I hadn't considered the talisman bit. However, the rule on page 99 simply details how to add to the Lab Total in general; I'm talking about how to make use of boni that rely on the target, such as being used to harm werewolves, even though as far as I can tell there's no way to restrict an effect to only affect such a target and thus make use of the bonus. Obviously, adding 10 points of Lab Total makes no sense when you're using the item in the field, as the point where the Lab Total matters has already passed; the item already exists. I can't figure out how these item boni that rely on the target work, especially in the case of harming (at least the thing that affects demons can obviously apply to Wards, but... Harming lycanthropes?), because there doesn't appear to be a way to invest an effect that only affects a particular type of creature; the guidelines only support affecting things that fit into broad categories, as far as I can tell.

Some benefits are much easier to use than others.

Even so, single-use items benefit tremendously. Got a demon problem? Whip up a batch of anti-demon grenades, hand them to your grogs and go to town. (RAW, that extra +10 from coral could be 20 penetration! And two more uses.) Same for werewolves, or other dire niche story circumstance

This isn't something you'd want to do normally, for an item you expect to use for a lifetime. Even for that, however, it could make sense. What better item for House Tremere to give an elite foe hunter than something tuned to that foe? Etc.

Generic items are always better, when one can get away with it, but sometimes a ReAn item specifically tuned to "control dragons and no other animals" deserves all the extra oomph you can give it.

Wait, wait.
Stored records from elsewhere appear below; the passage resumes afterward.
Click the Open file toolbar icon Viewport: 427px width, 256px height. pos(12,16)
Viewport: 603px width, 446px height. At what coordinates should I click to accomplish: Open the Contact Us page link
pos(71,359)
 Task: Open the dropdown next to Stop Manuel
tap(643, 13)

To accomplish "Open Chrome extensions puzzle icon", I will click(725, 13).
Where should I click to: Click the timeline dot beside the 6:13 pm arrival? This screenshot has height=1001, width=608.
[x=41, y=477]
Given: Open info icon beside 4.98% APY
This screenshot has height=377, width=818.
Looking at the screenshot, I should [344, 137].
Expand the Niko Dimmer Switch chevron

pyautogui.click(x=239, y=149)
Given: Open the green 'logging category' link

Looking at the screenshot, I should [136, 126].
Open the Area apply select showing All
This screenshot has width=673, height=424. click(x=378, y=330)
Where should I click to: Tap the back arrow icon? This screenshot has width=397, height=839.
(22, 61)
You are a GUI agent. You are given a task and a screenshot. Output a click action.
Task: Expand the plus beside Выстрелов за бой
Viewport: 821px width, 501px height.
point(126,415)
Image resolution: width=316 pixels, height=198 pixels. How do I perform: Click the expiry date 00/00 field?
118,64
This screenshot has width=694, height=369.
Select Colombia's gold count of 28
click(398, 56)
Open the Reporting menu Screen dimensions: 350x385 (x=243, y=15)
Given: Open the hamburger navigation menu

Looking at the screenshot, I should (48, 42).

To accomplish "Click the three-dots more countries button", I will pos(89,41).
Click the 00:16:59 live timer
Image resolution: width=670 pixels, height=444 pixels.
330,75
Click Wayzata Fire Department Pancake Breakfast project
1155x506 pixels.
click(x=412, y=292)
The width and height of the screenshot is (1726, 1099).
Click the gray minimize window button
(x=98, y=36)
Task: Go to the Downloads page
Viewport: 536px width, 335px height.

You mean you can actually do that? I was under the impression that you could only invest a ReAn to controlling animals in general... I didn't know you could limit it to one creature for the purpose of gaining this kind of bonus. I guess that would be helpful for magical foci too. Is that explicitly defined in the rules anywhere, or it simply a common-sense assumption?

There is a MuAn guideline to change into a mammal; there is a spell that specifically turns you into a wolf. So why not for other things?

I wouldn't allow decreasing the spell level for deliberately choosing a more restrictive spell... but you definitely can get a focus bonus for designing such a spell, and form and material bonuses for such an item, etc. And I think you definitely should.

Ah. I guess that does make sense. Thank you for the clarification!

I would certainly allow a magus to invent a restricted spell or effect so as to gain the focus bonus.

You can thus gain the bonus in two ways: (1) a Lab Total bonus towards inventing a spell or investing a power that affects the specific type of creature only; (2) a bonus to the your spell casting with any spell when you cast it against creatures of that type, when wielding a talisman. There are other ways introduced in supplements, such as Potent Magic, but that's a different issue.

I generally advise to make formulaic spells somewhat more restricted than the spell guidelines. The magic system isn't consistent in this regard, but I find it adds color and variety to the game. As noted above, the MuCo self-tranformation spells seem to follow this principle. Similarly, ReMe spells often add requirements such as Personality Trait rolls or Leadership rolls or so on. On the other hand, many spells do pretty much what the guidelines say. So it's not very consistent or clear. For inventing your own spells and effects, I'd recommend erring on the side of caution and trying to limit the spell somehow in a manner that resembles limitations on similar spells.